International Journal of Sociology of Agriculture and Food

The Genetic Engineering of Food and the Failure of Science – Part 1: The Development of a Flawed Enterprise

International Journal of Sociology of Agriculture and Food

Volume 16, issue 1 (2009), pages 31-49

Author: Don Lotter
Affiliation: http://www.donlotter.net

ISSN: 0798-1759


Abstract

A major conflict has developed in science and society between promoters and opponents of transgenic foods. Food, feed, and fiber products derived from transgenic agricultural crops are presented here as a different case from bacterial, industrial, and pharmaceutical crop transgenics and should be parsed from the larger transgenics industry for comprehensive re-evaluation and market roll-back. Reviewed is the development of the crop transgenics industry; the early influence of the biotechnology industry over the US federal regulatory agencies in the context of the development of minimal regulation; the basic technology of plant transgenics; the main transgenic crops, traits, and producing countries; consumer resistance to transgenic foods; industry problems with shrinking investments; the worldwide promotion of transgenic crops; and ecological issues of transgenic crops. Flaws in the one gene–one protein model, the foundation of transgenics, are reviewed in the context of the recent and ongoing restructuring of the science of genetics. Research on the mutational consequences of plant transgenics and its phenotypic ramifications such as allergens and novel proteins is discussed. Major research findings and ‘red flag’ incidents in the history of transgenic foods and feeds are reviewed that reflect the flaws in the genetic foundations of transgenics.

WHAT IS BEING ASKED: The abstract above has a sentence that begins "Reviewed is". List every subject that this sentence says is reviewed.

DATA FOR REVIEW:

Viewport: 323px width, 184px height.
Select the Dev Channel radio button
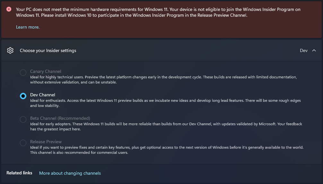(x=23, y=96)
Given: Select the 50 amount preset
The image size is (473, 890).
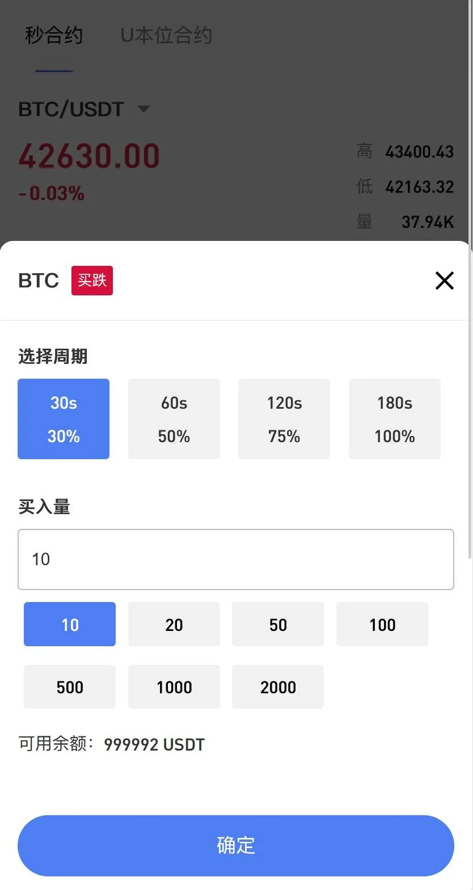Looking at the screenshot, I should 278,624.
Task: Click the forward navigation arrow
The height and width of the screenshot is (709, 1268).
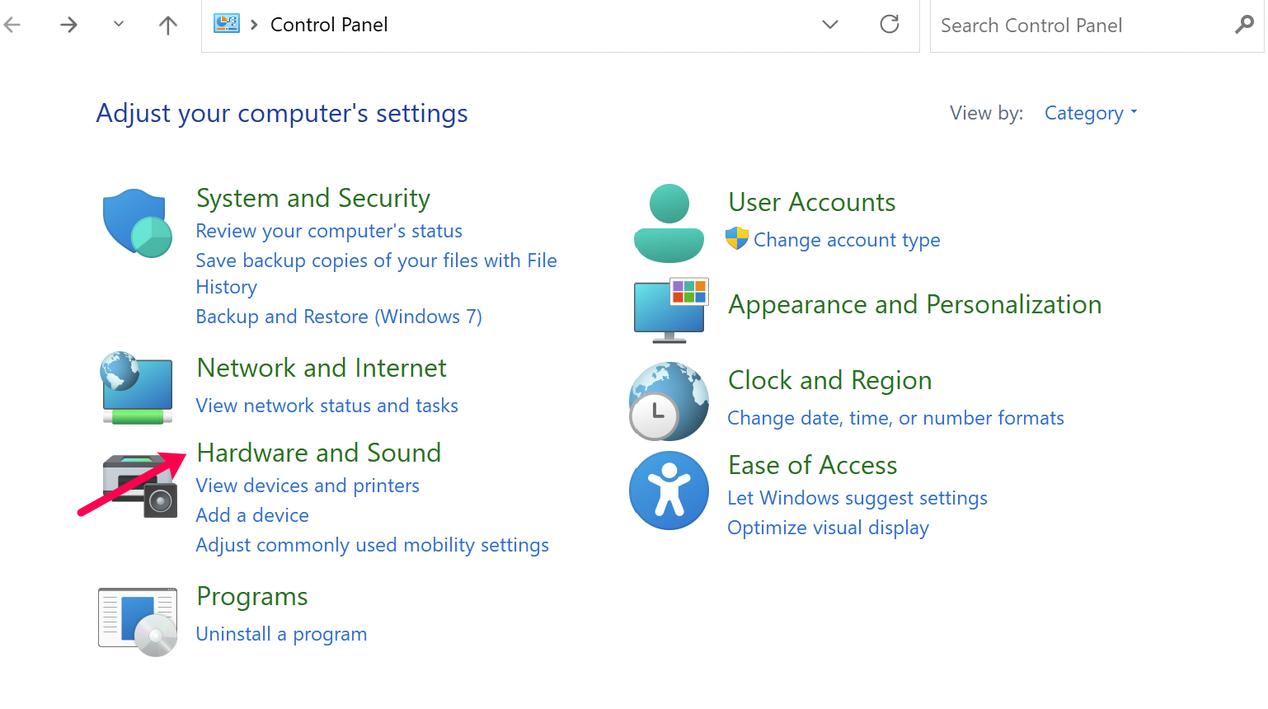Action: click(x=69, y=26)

...

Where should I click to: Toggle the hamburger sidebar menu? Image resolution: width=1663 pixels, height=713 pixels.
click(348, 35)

YOUR SOLUTION:
- The development of the crop transgenics industry
- The early influence of the biotechnology industry over the US federal regulatory agencies in the context of the development of minimal regulation
- The basic technology of plant transgenics
- The main transgenic crops, traits, and producing countries
- Consumer resistance to transgenic foods
- Industry problems with shrinking investments
- The worldwide promotion of transgenic crops
- Ecological issues of transgenic crops